Photo courtesy: Jack Gruber/USA Today.
The photo above shows a Cuban lady hastily dusting off the entrance to her home just hours before the arrival of U. S. President Obama Sunday.
This Jack Gruber/USA Today photo shows a sight that tourists see on the streets of Havana. Cuban poet Orlando LaGuardia has just sold a poem and a keepsake to a tourist. Note that Orlando updated his commercial stand with a type-written note fronted by colorful Cuban and U. S. flags. The note reflected his appreciation of President Obama's visit and it thanked the President for "the respect you have shown the Cuban people. We have waited a very long time for someone exactly like you."
President Obama is the only American president since the 1950s to have the guts, the intelligence, and the patriotism to seriously attempt to forge a truly decent, non-imperialistic relationship with Cuba. Although the remnants of the ousted Batista-Mafia dictatorship, which ruled Cuba from 1952 till 1959, still cruelly dictate most of America's Cuban policy and most of America's Cuban narrative, Mr. Obama has, with uncommon bravery and astuteness, sliced into that affront to democracy, at least to the extent he can. Because of him, the U. S. has an embassy in Havana for the first time since 1961; because of him Cubans on the island and the citizens all across the Caribbean and Latin America have a more favorable opinion of America and democracy.

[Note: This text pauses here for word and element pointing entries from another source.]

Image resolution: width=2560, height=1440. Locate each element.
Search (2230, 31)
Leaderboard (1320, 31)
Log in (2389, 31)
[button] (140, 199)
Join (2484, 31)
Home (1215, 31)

But on his historic three-day trip to Cuba -- from Sunday afternoon till Tuesday night -- Mr. Obama has no illusions. He is aware that this generation of Americans, like the one that preceded it, is not courageous enough nor patriotic enough to support his sane and decent Cuban policy. By the time Air Force One touched down in Havana, Havana-born U. S. Congresswoman Ileana Ros-Lehtinen had assailed him for supporting a "thug and a killer," referencing the Castro brothers. And just as Mr. Obama was arriving in Cuba Sunday, Cuban-American U. S. Senator and presidential contender Ted Cruz was also typically demeaning the President and his Office by accusing him of "legitimizing a brutal regime." Such comments are designed to legitimize the thuggish killers in the Batista-Mafia regime, first in Cuba and then in the U. S., while also perpetrating a Cuban policy that sates the revenge, economic, and political appetites of a few. While most Americans, most Cuban-Americans, most Latin Americans, and almost all citizens of the world approve of Mr. Obama's Cuban overtures, they are doomed to failure, for two reasons: {1} This generation of Americans lacks the courage to support Mr. Obama; and {2} punishing Cubans on the island and enriching a handful of Cuban-Americans is now deeply ingrained in both the American democracy and the American psyche.
So, forget what Obama says in Cuba.
Just let Cruz and Ros-Lehtinen dictate the Cuban narrative.